Know Your Limits

2015-02-05

I just finished the nastiest debugging experience of my career — nearly 3 weeks on a single bug. After days and days of staring at code, swearing at core dumps, tailing logs, connecting to gdbserver via a multi-hop ssh tunnel from inside a secure environment, and general programmer misery, I felt like doing cartwheels when I finally figured it out, tweaked a few lines of code, and observed stability again.

Hindsight teaches me this lesson: undocumented, unhandled constraints waste enormous amounts of time and energy. If you’re interested in writing good code, you must know your limits, and you must communicate them. This especially matters when the constraints are obscure or surprising.

Naive optimism

My bug seemed simple enough at first blush: I was seeing crashes in a daemon that uses machine learning to classify internet traffic. I’d just rewritten the app’s DNS subsystem to increase throughput, and the crashes often happened in my new event-processing loop. The loop fired off callbacks to service sockets as they became unblocked; I assumed I had some kind of off-by-one error in my sockets array, or maybe I wasn’t cleaning up sockets consistently.

No such luck.

The more I dug, the deeper the mystery grew. Sometimes I got core dumps, sometimes I didn’t. Sometimes I got a SIGSEGV, sometimes not. Sometimes my core dumps were usable, sometimes they were corrupted. The values displayed in the debugger when I analyzed a core dump didn’t make sense. The exact site of the crash seemed to vary. I began to suspect that a heap or stack corruption at an unrelated, innocent-looking, “stable” place in the code might be crashing DNS because it’s so heavily threaded and high-performance.
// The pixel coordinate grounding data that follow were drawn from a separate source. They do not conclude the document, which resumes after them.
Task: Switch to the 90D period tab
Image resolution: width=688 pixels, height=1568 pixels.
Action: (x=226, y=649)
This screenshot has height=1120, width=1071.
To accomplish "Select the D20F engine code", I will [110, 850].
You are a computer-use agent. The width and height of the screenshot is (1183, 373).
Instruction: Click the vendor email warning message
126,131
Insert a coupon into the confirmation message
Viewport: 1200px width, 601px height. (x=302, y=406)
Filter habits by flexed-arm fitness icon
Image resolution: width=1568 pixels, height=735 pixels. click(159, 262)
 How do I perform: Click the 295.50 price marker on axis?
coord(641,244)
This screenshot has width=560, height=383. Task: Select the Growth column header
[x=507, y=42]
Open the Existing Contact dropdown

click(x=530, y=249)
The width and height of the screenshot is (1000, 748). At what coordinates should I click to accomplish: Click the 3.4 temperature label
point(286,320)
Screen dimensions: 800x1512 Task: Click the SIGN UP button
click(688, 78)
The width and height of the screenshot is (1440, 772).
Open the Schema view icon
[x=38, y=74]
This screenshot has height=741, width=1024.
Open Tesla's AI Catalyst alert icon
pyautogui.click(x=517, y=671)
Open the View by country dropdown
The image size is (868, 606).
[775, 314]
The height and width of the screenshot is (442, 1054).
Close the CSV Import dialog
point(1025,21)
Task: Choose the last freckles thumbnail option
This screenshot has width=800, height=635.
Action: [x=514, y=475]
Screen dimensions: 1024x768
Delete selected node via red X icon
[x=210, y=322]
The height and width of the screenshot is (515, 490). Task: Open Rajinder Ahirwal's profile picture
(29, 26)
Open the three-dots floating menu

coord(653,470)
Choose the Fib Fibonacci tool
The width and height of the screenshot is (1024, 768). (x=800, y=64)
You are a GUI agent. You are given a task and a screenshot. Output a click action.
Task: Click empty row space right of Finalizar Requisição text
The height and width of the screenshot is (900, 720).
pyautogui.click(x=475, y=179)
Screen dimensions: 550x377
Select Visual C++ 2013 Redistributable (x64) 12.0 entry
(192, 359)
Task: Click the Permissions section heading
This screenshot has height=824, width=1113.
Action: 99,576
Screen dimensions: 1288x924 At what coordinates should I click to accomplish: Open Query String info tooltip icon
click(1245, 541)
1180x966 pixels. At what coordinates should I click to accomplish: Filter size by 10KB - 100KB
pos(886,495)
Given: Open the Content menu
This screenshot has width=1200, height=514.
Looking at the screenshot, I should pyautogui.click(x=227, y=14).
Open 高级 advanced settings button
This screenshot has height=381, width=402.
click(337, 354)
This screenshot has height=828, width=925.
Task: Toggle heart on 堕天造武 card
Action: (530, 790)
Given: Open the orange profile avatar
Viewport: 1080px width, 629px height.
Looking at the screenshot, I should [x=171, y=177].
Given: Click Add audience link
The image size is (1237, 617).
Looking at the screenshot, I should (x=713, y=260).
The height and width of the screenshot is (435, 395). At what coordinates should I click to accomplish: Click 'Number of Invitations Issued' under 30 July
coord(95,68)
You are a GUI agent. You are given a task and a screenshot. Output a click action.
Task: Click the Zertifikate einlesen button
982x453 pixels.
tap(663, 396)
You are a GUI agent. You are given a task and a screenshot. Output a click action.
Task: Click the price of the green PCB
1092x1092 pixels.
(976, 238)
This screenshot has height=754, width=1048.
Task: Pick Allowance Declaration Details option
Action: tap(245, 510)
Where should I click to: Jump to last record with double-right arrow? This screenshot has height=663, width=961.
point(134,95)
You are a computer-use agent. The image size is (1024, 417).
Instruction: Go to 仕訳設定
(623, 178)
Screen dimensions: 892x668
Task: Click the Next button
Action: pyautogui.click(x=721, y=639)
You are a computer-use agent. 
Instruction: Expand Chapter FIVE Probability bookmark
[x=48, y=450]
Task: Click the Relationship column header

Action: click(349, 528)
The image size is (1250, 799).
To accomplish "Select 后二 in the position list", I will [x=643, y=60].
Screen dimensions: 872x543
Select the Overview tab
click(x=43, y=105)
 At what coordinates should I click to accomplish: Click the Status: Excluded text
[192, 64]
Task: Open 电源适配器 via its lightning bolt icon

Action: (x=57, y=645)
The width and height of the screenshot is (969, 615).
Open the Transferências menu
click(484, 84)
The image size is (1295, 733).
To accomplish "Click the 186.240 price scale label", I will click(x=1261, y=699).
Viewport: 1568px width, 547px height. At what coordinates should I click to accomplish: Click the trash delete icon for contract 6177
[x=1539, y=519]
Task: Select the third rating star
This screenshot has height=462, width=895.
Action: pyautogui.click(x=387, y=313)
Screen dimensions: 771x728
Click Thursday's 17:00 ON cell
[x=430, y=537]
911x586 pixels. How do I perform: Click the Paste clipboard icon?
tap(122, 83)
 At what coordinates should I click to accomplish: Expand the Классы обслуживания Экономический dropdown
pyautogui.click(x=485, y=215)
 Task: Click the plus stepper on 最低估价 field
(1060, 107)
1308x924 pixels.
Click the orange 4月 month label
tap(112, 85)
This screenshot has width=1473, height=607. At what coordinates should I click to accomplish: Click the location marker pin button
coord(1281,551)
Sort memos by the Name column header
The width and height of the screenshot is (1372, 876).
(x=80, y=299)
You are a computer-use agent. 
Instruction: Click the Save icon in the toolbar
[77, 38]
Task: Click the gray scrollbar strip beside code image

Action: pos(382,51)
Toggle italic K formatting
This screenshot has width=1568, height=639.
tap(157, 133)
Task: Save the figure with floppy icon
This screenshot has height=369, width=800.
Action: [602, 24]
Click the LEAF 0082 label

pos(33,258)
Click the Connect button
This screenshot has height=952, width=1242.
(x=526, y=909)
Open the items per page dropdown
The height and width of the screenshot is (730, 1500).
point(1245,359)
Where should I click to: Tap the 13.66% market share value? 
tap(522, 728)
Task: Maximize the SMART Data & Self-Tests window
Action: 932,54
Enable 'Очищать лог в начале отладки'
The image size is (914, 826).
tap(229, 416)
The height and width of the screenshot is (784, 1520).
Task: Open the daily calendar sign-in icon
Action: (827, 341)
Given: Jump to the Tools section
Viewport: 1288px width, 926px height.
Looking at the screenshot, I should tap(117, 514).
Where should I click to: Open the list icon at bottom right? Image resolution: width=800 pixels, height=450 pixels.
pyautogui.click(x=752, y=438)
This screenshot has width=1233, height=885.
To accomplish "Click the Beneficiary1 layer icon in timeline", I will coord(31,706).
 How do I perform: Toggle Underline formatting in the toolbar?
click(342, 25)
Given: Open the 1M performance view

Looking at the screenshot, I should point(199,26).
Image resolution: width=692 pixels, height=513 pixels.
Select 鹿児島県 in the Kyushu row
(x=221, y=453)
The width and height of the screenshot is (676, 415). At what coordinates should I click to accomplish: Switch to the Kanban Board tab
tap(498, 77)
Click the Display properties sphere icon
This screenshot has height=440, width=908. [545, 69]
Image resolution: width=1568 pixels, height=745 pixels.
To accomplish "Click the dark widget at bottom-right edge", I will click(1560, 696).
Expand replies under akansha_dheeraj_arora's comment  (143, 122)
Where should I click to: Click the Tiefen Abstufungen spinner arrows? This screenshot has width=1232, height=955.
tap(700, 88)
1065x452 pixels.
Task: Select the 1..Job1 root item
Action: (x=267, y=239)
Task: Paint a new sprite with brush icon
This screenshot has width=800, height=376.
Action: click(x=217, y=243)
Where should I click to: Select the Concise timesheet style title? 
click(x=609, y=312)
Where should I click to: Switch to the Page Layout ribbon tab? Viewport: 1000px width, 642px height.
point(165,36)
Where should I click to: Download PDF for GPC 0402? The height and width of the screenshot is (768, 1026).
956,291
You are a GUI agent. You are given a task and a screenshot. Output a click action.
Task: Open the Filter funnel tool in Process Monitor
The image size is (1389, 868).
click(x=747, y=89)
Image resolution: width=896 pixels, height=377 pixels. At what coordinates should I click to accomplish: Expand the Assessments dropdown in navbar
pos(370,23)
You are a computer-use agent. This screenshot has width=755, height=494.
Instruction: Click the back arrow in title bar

I ran valgrind. I ran a specially instrumented Clang address sanitizer build. They yielded lots of noise, but no consistent smoking gun.

Who knew?

After a few days of semi-informed guesswork, I finally got methodical. I started tracking my theories and disproving each of them with a series of experiments. This revealed layers of undocumented, lurking problems that cloaked the real issue. Each is a place where an engineer failed to communicate or plan around a constraint:

I suspected that the bind server I was calling to do DNS resolution might be experiencing brown-outs, and that the resulting backlog of pending DNS requests might be a trigger for my crash. I had to dig around for a while to see what kind of timeouts DNS used, because most DNS documentation doesn't consider this to be worth mentioning! Wanna guess? 5 seconds. And you have to multiply that by 2 or 3, since DNS is usually UDP-based and uses retries to compensate. Since my daemon needed to respond within a couple seconds, and since it gets tens to hundreds of queries per second, having a 15-second DNS timeout was a real problem... Fortunately, the DNS library I was using, c-ares, lets you customize both the timeouts and the retries, so I worked past this.
Since I wasn't always getting a core dump, I wondered whether the signal causing the abend might be inconsistent. It turned out that the daemon installed handlers for a few signals, but not all, and it didn't report which signal triggered the crash. Getting disciplined about signal handling eliminated the confusion caused at this layer.
The app had configurable limits on max sockets and max threads, but it didn't seem to follow them reliably; it took me a while to realize that it was ignoring interactions with hard and soft resource limits imposed by the OS (see the getrlimit() posix API).
The app used the select() posix API to discover which sockets became ready or timed out. But it turns out that select() blows up if you are monitoring more than FD_SETSIZE (=1024) sockets, although none of the example usages showed that, and the man page for select() only mentions it in a cryptic aside. I had to stumble upon this particular wisdom via google and stackoverflow. (Even after I capped open sockets safely below this limit, I had a performance problem because select() scans linearly across as many sockets as you have open; I need to switch to epoll() asap...)
The c-ares library is all about asynchronous resolution with lots of overlapping, parallelized I/O on many sockets. It's great code, and I appreciate the generosity that made it open-source. It provides a channel construct to manage many pending requests, and users such as the curl dev team cite examples of thousands of pending requests. However, I learnedter much pain that 16 pending requests per channel is what c-ares was designed for, and one request per channel is more standard; you can scale super-high, but only by using many channels. It took informal side agreement in the API.
During spikes in traffic to the app, if the open socket count exceeded the OS's soft limit but not the limit in the config file, it was possible to get in a state where we couldn't bind an incoming socket to return an http 503 Server Busy status to the client. This made it difficult to decide whether a traffic spike was a trigger for our problem, since we were identifying spikes by looking for 503 errors. I fixed this problem by reserving some sockets for returning errors.
To make matters worse, when a socket failed to bind for this reason, some very low-level code (possibly in the kernel's underlying TCP/IP stack) issued a retry... over and over again. I was seeing logs flood with over 200k retry attempts per second in this unusual state. I had to fix this by circuit breaker to keep the logs moderately quiet.

The rest of the story

Eventually I waded through all these layers of undocumented, improperly handled constraints on program behavior, and my app was still crashing, still unpredictable. In desperation, I downloaded the source for c-ares, built it with debug symbols, captured a stack trace, and analyzed the code path. I discovered to my surprise that nowhere was the channel parameter mutexed in the call graph of ares_gethostbyname(). This triggered some more targeted googling than I had previously managed, and I found an email thread from 2008 where the author of the library clarifies the undocumented mutexing rules. A light went on; 5 minutes later I had fixed the bug.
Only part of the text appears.